>> BEGIN Material shown

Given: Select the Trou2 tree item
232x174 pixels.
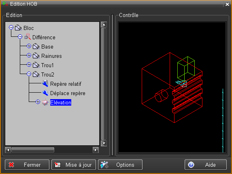Looking at the screenshot, I should (47, 74).
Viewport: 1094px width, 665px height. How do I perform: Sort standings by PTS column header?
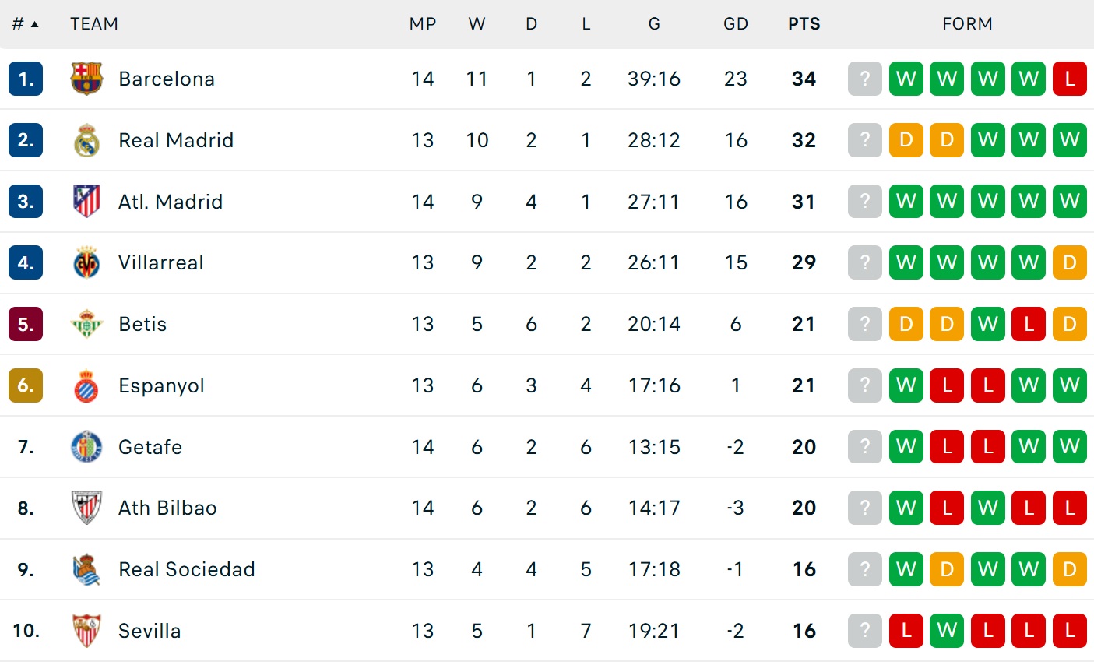pyautogui.click(x=804, y=24)
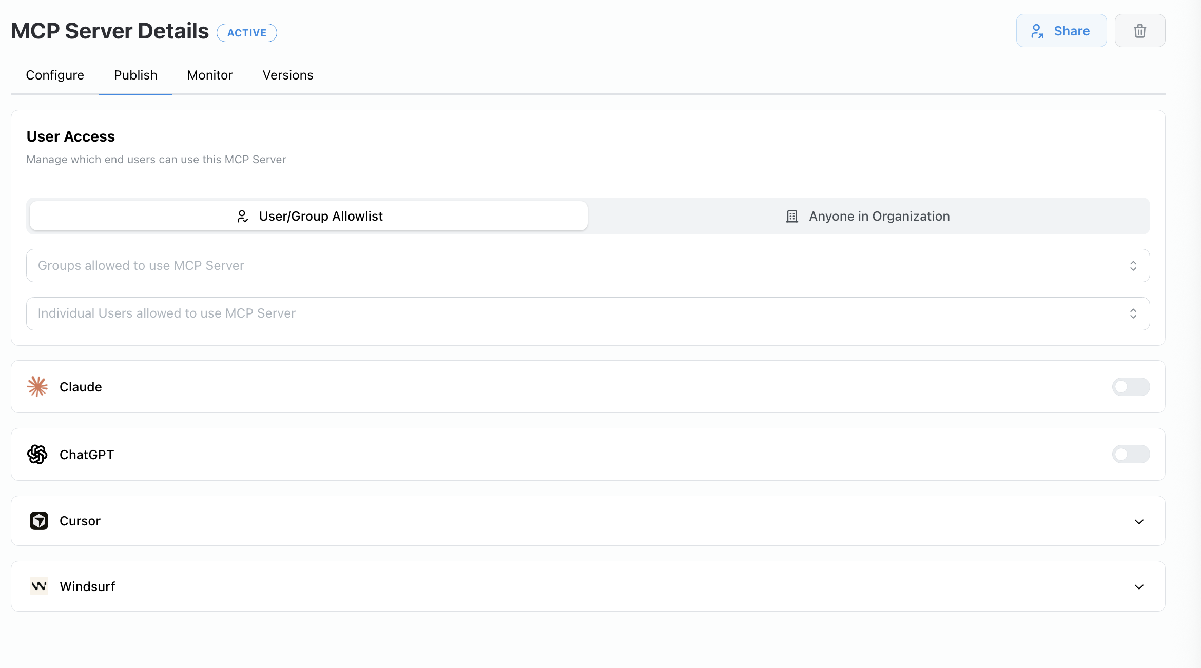Open the Monitor tab
The image size is (1201, 668).
tap(210, 75)
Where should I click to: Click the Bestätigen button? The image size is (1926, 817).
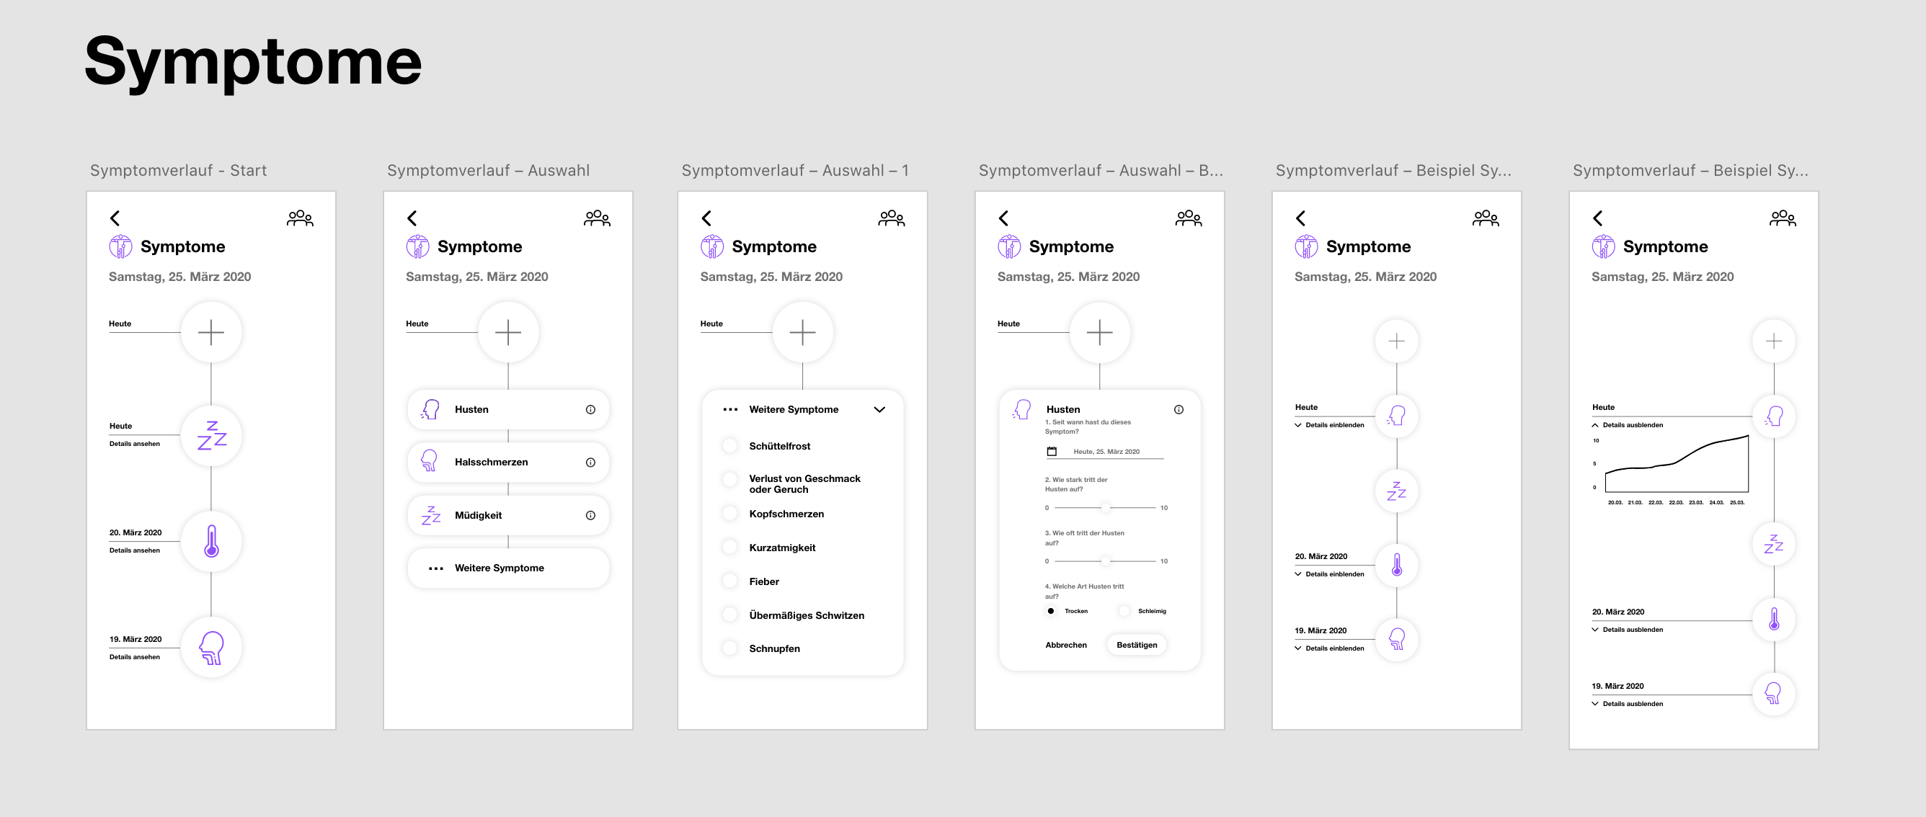click(x=1136, y=645)
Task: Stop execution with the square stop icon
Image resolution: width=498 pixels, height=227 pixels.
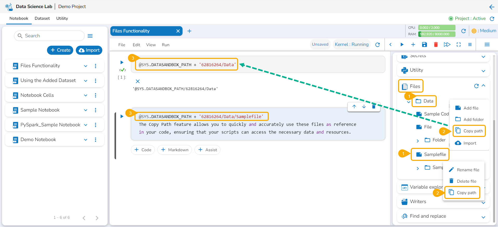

>> END Material shown

Goal:
Render every line of the data above as a JSON list of strings, one string per line, skipping blank lines. Leave the pictures out.

Solution below:
[
  "Given: Select the Trou2 tree item",
  "232x174 pixels.",
  "Looking at the screenshot, I should (47, 74).",
  "Viewport: 1094px width, 665px height. How do I perform: Sort standings by PTS column header?",
  "pyautogui.click(x=804, y=24)",
  "Open the Monitor tab",
  "The image size is (1201, 668).",
  "tap(210, 75)",
  "Where should I click to: Click the Bestätigen button? The image size is (1926, 817).",
  "click(x=1136, y=645)",
  "Task: Stop execution with the square stop icon",
  "Image resolution: width=498 pixels, height=227 pixels."
]